City Paws: Reservations for Summer and Fall Travel

By Penny & Ed Cherubino

The prospect of traveling seems like a distant promise right now. Yet here we are reminding you to think about reservations for trav­eling this summer, fall, and right into the holidays.

When you have dependent crea­tures in your life, travel plans have some added requirements. If your furry family members are going with you, there are restrictions on where you can stay and how they may travel. If they are remaining behind, you have to arrange for their care.

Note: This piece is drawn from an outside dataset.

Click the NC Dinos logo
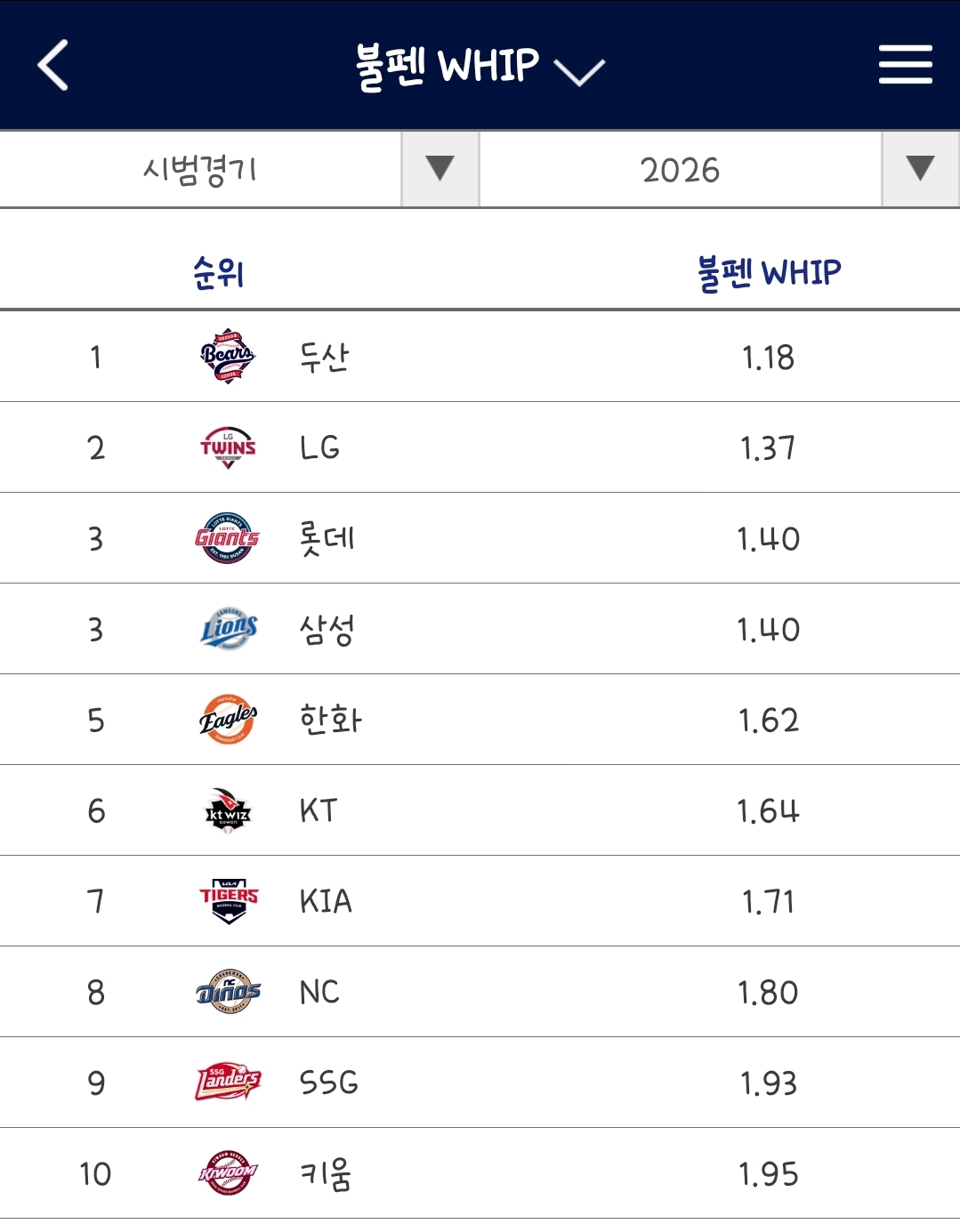Screen dimensions: 960x1232 point(228,992)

Pet-Friendly Accommodations

We do travel with our dog Poppy. This puts some serious restrictions on the places where we are welcome. Once you find a pet-friendly hotel or rental, you may learn that not all the accom­modations within that property are available to travelers with ani­mals. We understand this since some rooms are reserved for peo­ple with allergies or special needs.

Over the years we’ve discov­ered that some rentals are only available to specific people whose animals have proven themselves to be well-behaved and whose guardians have left the property in the condition that they found it. If you have built this kind of reputa­tion with certain hosts, ask those people for references to use when they have no vacancies or you are traveling to a different area.

On the other hand, those who have broken the house rules, whose animals have disturbed other guests, or have left a mess for the staff to clean up, find there are never any vacancies when they call.

Planes, Boats, and Trains

If your animal is small enough to fit in a carrier as required by the airlines and Amtrak, you will still need to reserve earlier. The number of pets on a plane may be restricted and the length of a trip when your dog or cat must remain in the carrier without a potty break may determine which trips you can and can’t make.

Ferries around New England have proven to be very open to companion animals. You can hop onto a ferry to the very pet-friend­ly town of Provincetown. Boston Harbor Cruises is our usual choice. Their Provincetown ferry website says, “Well behaved, leashed pets are welcome aboard.” The Casco Bay Lines ferry in Portland ME says, “… please be aware that dogs need their own tickets, unless they are in a pet carrier or are a service animal. All dogs need to be on a leash. Dog tickets are $4.10.”


There are times when your cat or dog must stay behind and you must find someone to care for them while you are away. If you have a regular dog walker or cat sitter, you may be able to extend their service to longer-term care. This is more likely to happen if you are the first person to ask for specific dates.

Some doggie daycare centers also offer to board their regular customers. And, of course, there are cat and/or dog boarding facil­ities that are set up just for longer visits. Be certain the facility you opt for always has a responsible person on-site with the animals.

Finally, friends and family are another way to provide trust­worthy care for your animals while you travel. We know a cou­ple who have a friend move into their city condo or beach house to stay with their dogs. They gain peace of mind while they are away and their friend has the oppor­tunity to have a lovely home, all to herself, away from her usual housemates. That is her favorite kind of vacation!